* [Document segment]:
I have been looking at the way auto-qos behaves on a 2950 switch. Now, it used to be that the weightings given to the four WRR queues was 20 1 80 0. This made sense to me because it made a strict priority out of queue 4, which is the one that will get all my DSCP EF (i.e. voice) traffic.

I did this on a switch with version 12.1(22)EA4, and I see that the default weightings are now 10 20 70 1. This does not seem to make sense to me at all, and looks like the worst possible combination for voice. It is giving the least weighting to queue 4, which is the one carrying the voice traffic.

Is this a bug, or is there some reasoning behind it?

Kevin Dorrell

Luxembourg

1 Accepted Solution

Accepted Solutions

Prashanth Krishnappa
Cisco Employee
Cisco Employee

Kevin

This is a recent change in auto-qos on the 2950 from 20 1 80 0 to this 10 20 70 1. The reasoning is to get away from strict-priority queueing as it allows for starvation. In older code it still show 0 but new codes now show 1.

On the 2950 switches, This is done by design not to have a strict priority queue starve the other queues out. So this is expected behavior not to have a strict priority queue in newer versions of code when you use Auto QoS.

It is advisable not to give "strict" priority to any queue in order to prevent other queues from getting starved. On 2950, the wrr CLI allows weights of 1 - 255, and the weight of 0 is not configured (which would keep the queue in strict priority). One of the reason is that 2950 does not have features such as shaping. So, it is safer to keep the queues in round robin, and the number of buffers are controlled.

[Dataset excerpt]

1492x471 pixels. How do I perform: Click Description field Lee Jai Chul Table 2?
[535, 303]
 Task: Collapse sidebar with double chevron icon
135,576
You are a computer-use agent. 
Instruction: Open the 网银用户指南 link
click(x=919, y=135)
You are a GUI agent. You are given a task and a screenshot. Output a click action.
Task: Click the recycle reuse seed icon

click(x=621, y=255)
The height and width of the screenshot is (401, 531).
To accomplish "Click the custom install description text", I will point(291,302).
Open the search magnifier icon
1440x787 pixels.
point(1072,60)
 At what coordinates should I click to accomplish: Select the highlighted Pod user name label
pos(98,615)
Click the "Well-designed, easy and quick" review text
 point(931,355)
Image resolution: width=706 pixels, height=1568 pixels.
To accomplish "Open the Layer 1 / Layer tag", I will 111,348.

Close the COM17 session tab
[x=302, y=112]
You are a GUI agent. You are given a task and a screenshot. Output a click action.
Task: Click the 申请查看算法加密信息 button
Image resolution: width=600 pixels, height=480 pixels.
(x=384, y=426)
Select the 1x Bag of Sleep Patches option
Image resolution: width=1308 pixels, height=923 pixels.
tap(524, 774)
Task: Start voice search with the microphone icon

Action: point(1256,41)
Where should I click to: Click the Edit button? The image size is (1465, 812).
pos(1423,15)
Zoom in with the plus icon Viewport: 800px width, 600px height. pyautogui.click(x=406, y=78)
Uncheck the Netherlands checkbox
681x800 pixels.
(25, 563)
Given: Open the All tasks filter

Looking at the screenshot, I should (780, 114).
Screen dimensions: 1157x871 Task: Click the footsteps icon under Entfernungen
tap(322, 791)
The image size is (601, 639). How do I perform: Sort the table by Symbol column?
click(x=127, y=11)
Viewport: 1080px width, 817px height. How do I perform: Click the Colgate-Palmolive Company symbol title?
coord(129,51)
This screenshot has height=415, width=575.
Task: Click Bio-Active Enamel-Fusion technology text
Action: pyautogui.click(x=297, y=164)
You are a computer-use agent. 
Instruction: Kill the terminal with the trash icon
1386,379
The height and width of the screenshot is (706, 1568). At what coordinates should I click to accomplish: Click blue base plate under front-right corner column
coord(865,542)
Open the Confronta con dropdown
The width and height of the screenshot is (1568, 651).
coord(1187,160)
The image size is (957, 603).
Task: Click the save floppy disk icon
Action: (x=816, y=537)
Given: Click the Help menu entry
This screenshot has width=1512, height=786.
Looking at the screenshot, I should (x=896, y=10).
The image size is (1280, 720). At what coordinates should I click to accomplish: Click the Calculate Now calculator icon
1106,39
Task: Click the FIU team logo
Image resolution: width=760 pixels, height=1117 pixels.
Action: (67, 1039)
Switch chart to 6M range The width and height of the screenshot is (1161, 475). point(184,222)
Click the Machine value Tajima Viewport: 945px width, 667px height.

* [Task prompt]:
Write out the full forum discussion on auto-qos queue weightings for the 2950 switch, word for word.

* [Written solution]:
I have been looking at the way auto-qos behaves on a 2950 switch. Now, it used to be that the weightings given to the four WRR queues was 20 1 80 0. This made sense to me because it made a strict priority out of queue 4, which is the one that will get all my DSCP EF (i.e. voice) traffic.

I did this on a switch with version 12.1(22)EA4, and I see that the default weightings are now 10 20 70 1. This does not seem to make sense to me at all, and looks like the worst possible combination for voice. It is giving the least weighting to queue 4, which is the one carrying the voice traffic.

Is this a bug, or is there some reasoning behind it?

Kevin Dorrell

Luxembourg

1 Accepted Solution

Accepted Solutions

Prashanth Krishnappa
Cisco Employee
Cisco Employee

Kevin

This is a recent change in auto-qos on the 2950 from 20 1 80 0 to this 10 20 70 1. The reasoning is to get away from strict-priority queueing as it allows for starvation. In older code it still show 0 but new codes now show 1.

On the 2950 switches, This is done by design not to have a strict priority queue starve the other queues out. So this is expected behavior not to have a strict priority queue in newer versions of code when you use Auto QoS.

It is advisable not to give "strict" priority to any queue in order to prevent other queues from getting starved. On 2950, the wrr CLI allows weights of 1 - 255, and the weight of 0 is not configured (which would keep the queue in strict priority). One of the reason is that 2950 does not have features such as shaping. So, it is safer to keep the queues in round robin, and the number of buffers are controlled.